20. 到此,hadoop2.7.0的配置完毕,可以通过浏览器访问来查看部署是否成功
namenode:http://namenode:50070
进程
donaldhan@nameNode:/bdp/hadoop/hadoop-2.7.1$ jps 2691 ZooKeeperMain 10851 JobHistoryServer 2404 QuorumPeerMain 10742 DFSZKFailoverController 10999 NodeManager 10281 DataNode 10141 NameNode 10525 JournalNode 14190 Jps
secondlynamenode:http://secondlynamenode:50070
进程
donaldhan@secondlyNamenode:/bdp/zookeeper/zookeeper-3.4.12/bin$ jps 7249 NameNode 7459 JournalNode 2420 QuorumPeerMain 9828 Jps 7349 DataNode 7595 DFSZKFailoverController 7757 NodeManager
resourcemanager:http://resourcemanager:8088
进程
donaldhan@resourceManager:/bdp/hadoop/dfs$ jps 8208 NodeManager 8066 ResourceManager 2227 QuorumPeerMain 10313 Jps 7950 JournalNode 7823 DataNode donaldhan@resourceManager:/bdp/hadoop/dfs$
jobhistroysever:http://namenode:19888
## 执行job
1. hdfs dfs -mkdir /user
2. hdfs dfs -mkdir /donaldhan
3. hdfs dfs -mkdir /input
4. hdfs dfs -put etc/hadoop/\*.xml /input
5. hadoop jar share/hadoop/mapreduce/hadoop-mapreduce-examples-2.7.1.jar grep /input /output 'dfs[a-z.]+'
6. hdfs dfs -get /output output //当前目录
7. cat output/* 查看结果
关闭hadoop
在resourceManager中
stop-yarn.sh
在namenode中
mr-jobhistory-daemon.sh stop historyserver stop-dfs.sh hadoop dfsadmin -safemode leave
注:以上过程有什么问题,可以查看相关日志文件
## 总结
我们从准备环境,配置zk,配置hadoop,并格式化HDFS,最后,跑了一个简单的JOB。如果在这个过程中,出现什么问题的话,首先检查权限,再检查网络,最后配置。这边文章我们的namenode是高可用的,但arn不是高可用的,RM(ResourceMananger) HA可以访问如下地址:
http://hadoop.apache.org/docs/stable/hadoop-yarn/hadoop-yarn-site/ResourceManagerHA.html。
## 附录
相关异常处理策略:
1. org.apache.hadoop.ipc.RemoteException(org.apache.hadoop.ipc.StandbyException): Operation category READ is not supported in state standby
原因:
因为掉电,导致hadoop 的HA 出现 org.apache.hadoop.ipc.RemoteException(org.apache.hadoop.ipc.StandbyException): Operation category READ is not supported in state standby 此问题,从web 页面查看,是两个节点都变成了standy,所以要切换namenode
解决方式:
hdfs haadmin -transitionToActive –forcemanual nm
2. org.apache.hadoop.ipc.Client: Retrying connect to server: amrm/192.168.32.132:8032. Already tried 8 time(s); retry policy is RetryUpToMaximumCountWithFixedSleep(maxRetries=10, sleepTime=1000 MILLISECONDS)

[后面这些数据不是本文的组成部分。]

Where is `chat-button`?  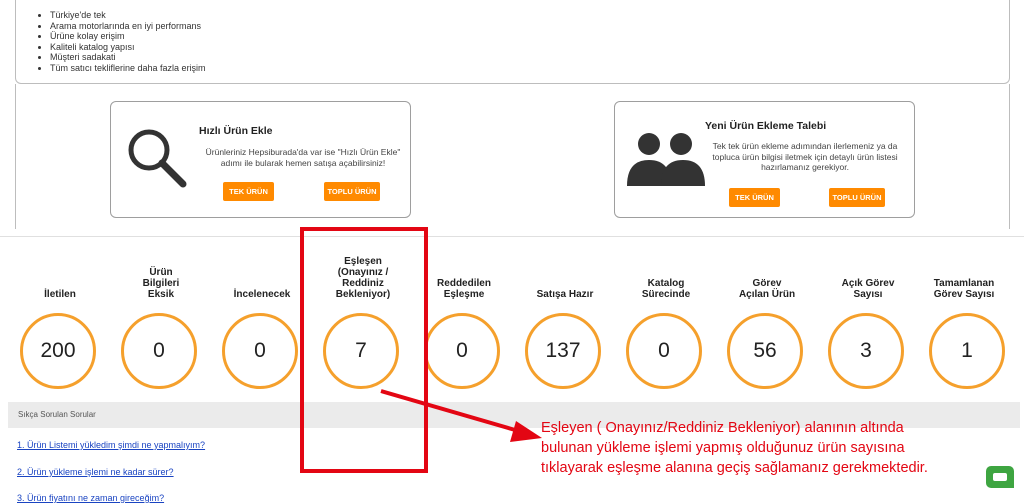 chat-button is located at coordinates (1000, 477).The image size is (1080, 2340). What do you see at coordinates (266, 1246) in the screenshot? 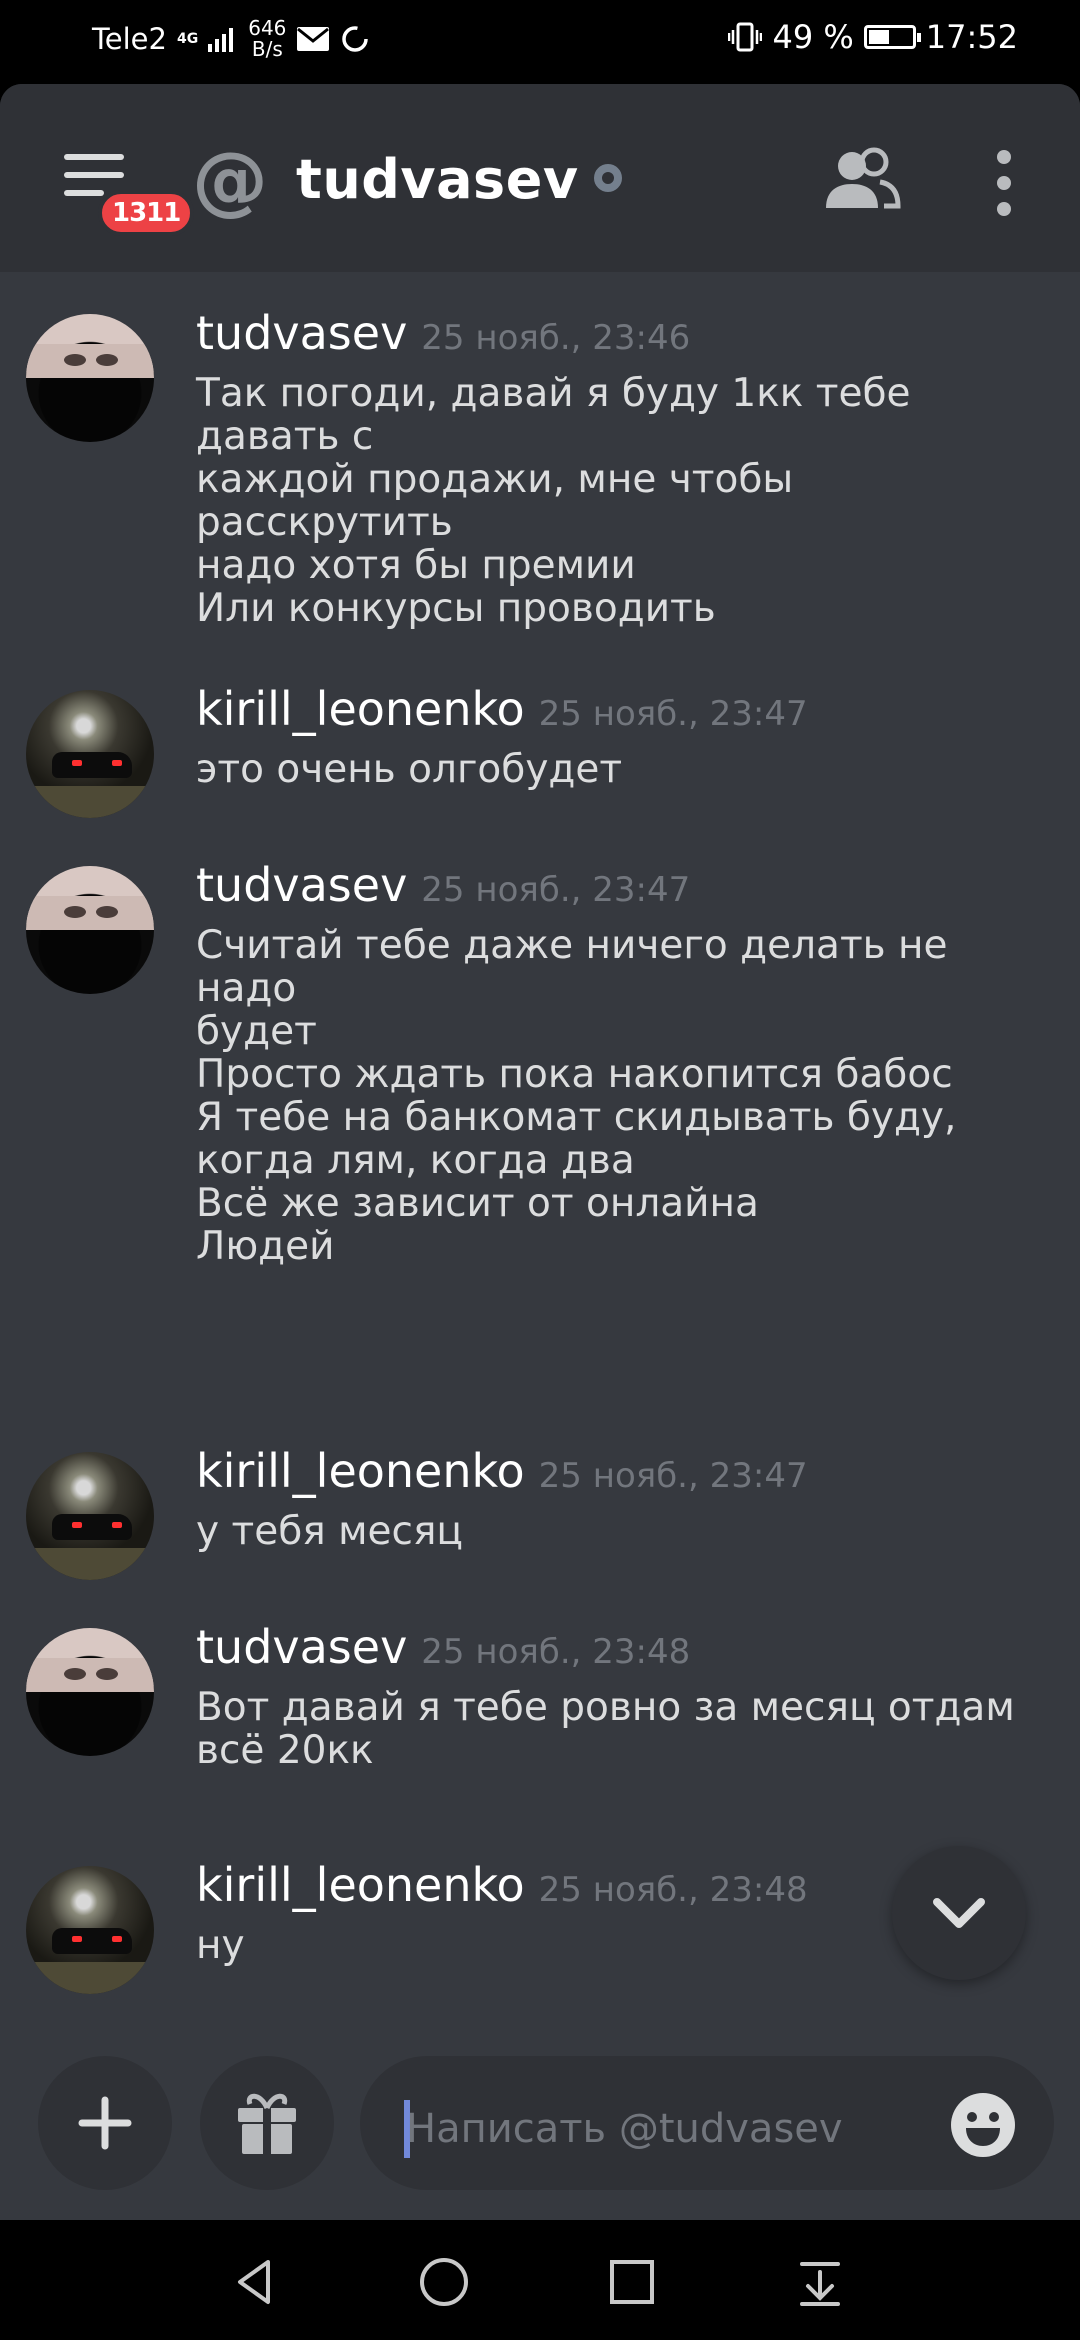
I see `message-line: Людей` at bounding box center [266, 1246].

telnet: Unable to connect to remote host: Connection refused Ubuntu 15.10
原因:网络不通
解决方式:
查看能否ping通,查看端口是否开放,如果能ping通,同时端口开放,用如下命令查看系统端口监听
netstat -ntulp
确保local Address的地址为0.0.0.0 或192.168.32.137。
解决办法 修改/etc/hosts 地址映射
3. org.apache.hadoop.ipc.RemoteException(org.apache.hadoop.ipc.StandbyException): Operation category WRITE is not supported in state standby
原因:name 处于standby状态
4. org.apache.hadoop.mapreduce.lib.input.InvalidInputException: Input path does not exist: hdfs://sname:9000/user/donaldhan/grep-temp-1382738569
这个是由于map的产生的文件放在分布式文件系统/user/${username}中新建
hdfs dfs -mkdir /user hdfs dfs -mkdir /user/${username}
5. java.io.IOException: Unknown Job job_1450012188054_0001 at org.apache.hadoop.mapreduce.v2.hs.HistoryClientService$HSClientProtocolHandler.verifyAndGetJob(HistoryClientService.java:218)

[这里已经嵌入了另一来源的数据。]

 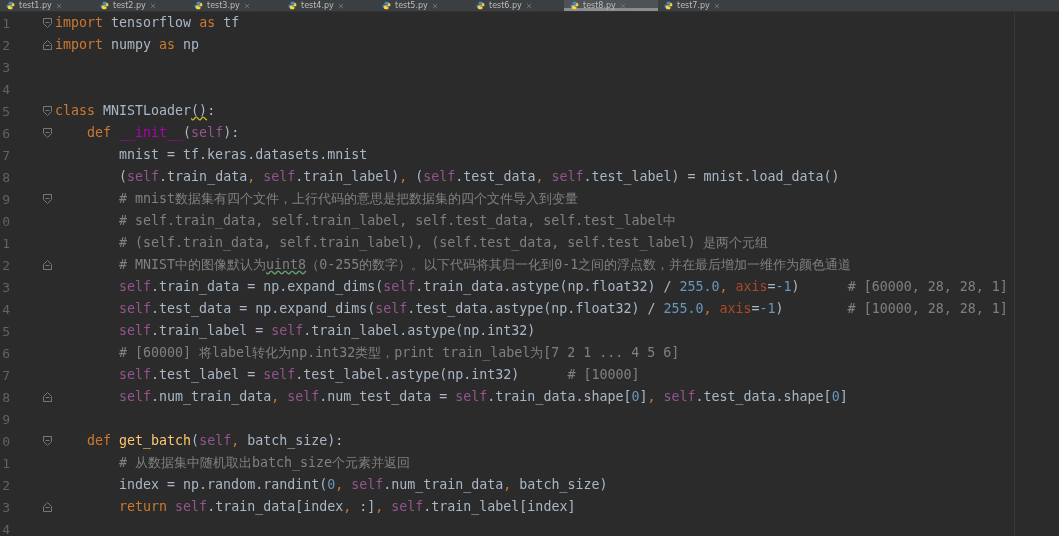 I want to click on editor-tab: test6.py, so click(x=517, y=6).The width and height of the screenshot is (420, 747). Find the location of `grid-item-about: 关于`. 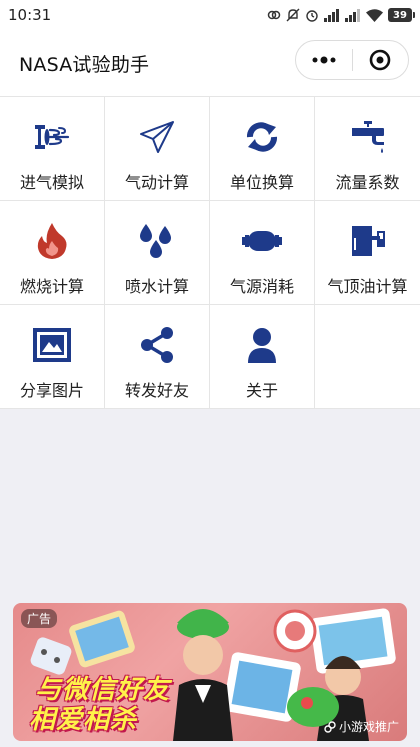

grid-item-about: 关于 is located at coordinates (262, 357).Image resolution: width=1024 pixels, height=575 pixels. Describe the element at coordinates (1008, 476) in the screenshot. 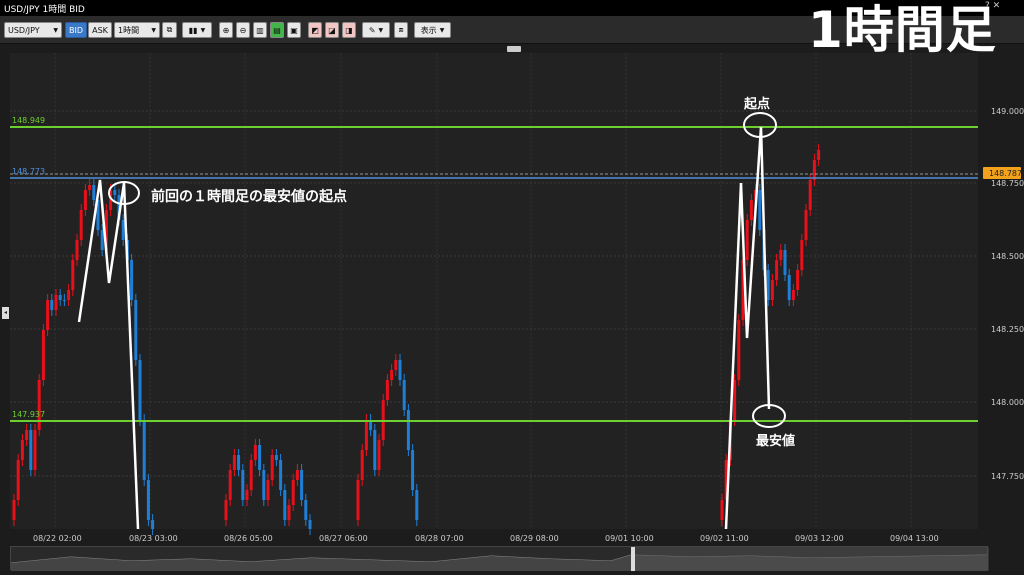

at org.apache.hadoop.mapreduce.v2.hs.HistoryClientService$HSClientProtocolHandler.getCounters(HistoryClientService.java:232) at org.apache.hadoop.mapreduce.v2.api.impl.pb.service.MRClientProtocolPBServiceImpl.getCounters(MRClientProtocolPBServiceImpl.java:159) at org.apache.hadoop.yarn.proto.MRClientProtocol$MRClientProtocolService$2.callBlockingMethod(MRClientProtocol.java:281)

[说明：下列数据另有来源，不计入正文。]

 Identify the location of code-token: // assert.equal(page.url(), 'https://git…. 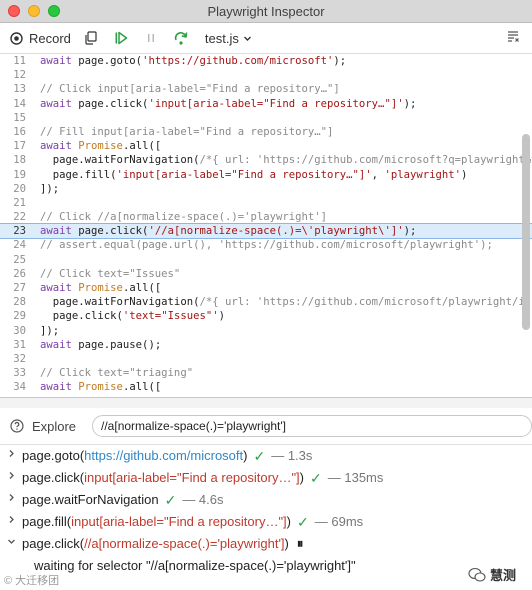
(266, 246).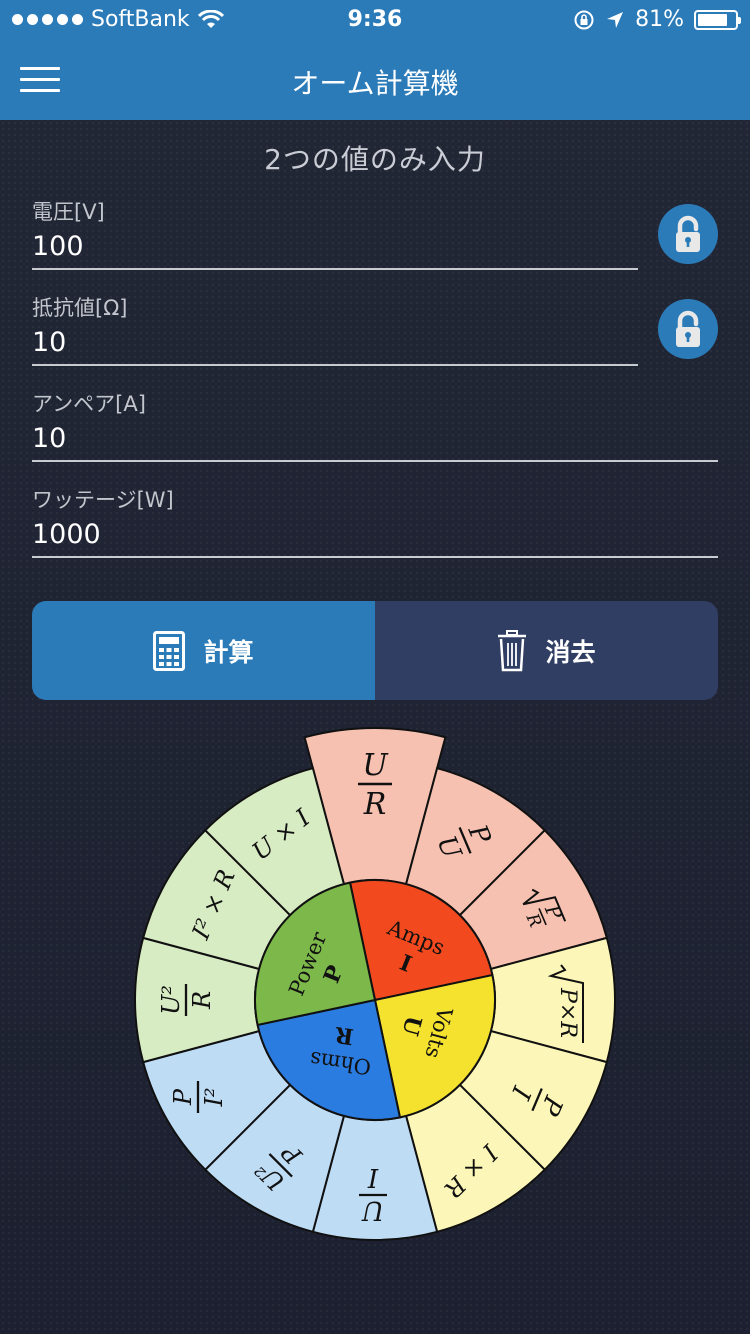 This screenshot has height=1334, width=750. I want to click on battery-percent: 81%, so click(660, 20).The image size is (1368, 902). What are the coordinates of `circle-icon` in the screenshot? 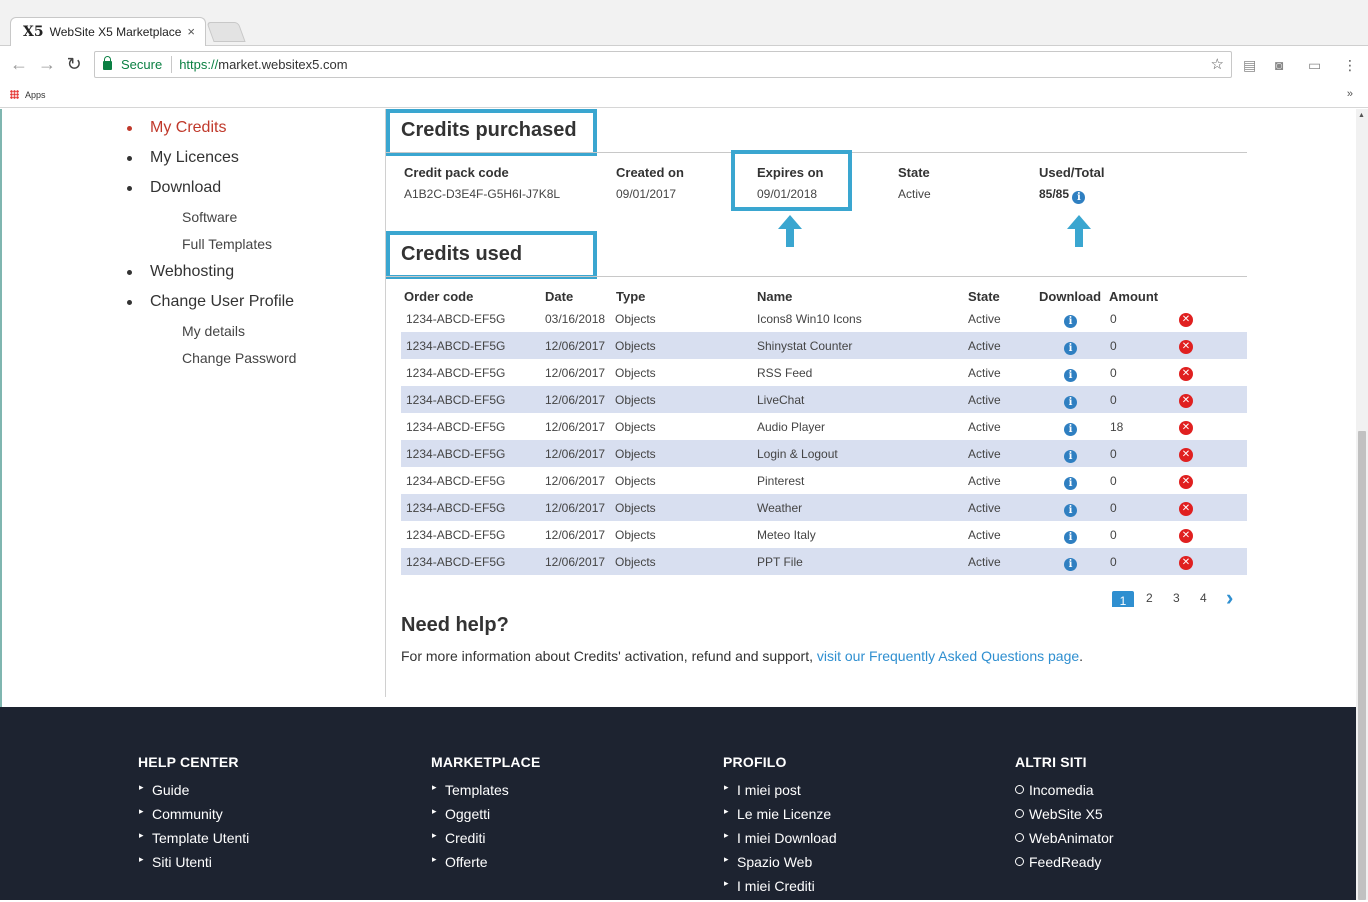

at org.apache.hadoop.ipc.ProtobufRpcEngine$Server$ProtoBufRpcInvoker.call(ProtobufRpcEngine.java:616)
at org.apache.hadoop.ipc.RPC$Server.call(RPC.java:969)
at org.apache.hadoop.ipc.Server$Handler$1.run(Server.java:2049)
at org.apache.hadoop.ipc.Server$Handler$1.run(Server.java:2045)
at java.security.AccessController.doPrivileged(Native Method)
at javax.security.auth.Subject.doAs(Subject.java:415)
at org.apache.hadoop.security.UserGroupInformation.doAs(UserGroupInformation.java:1657)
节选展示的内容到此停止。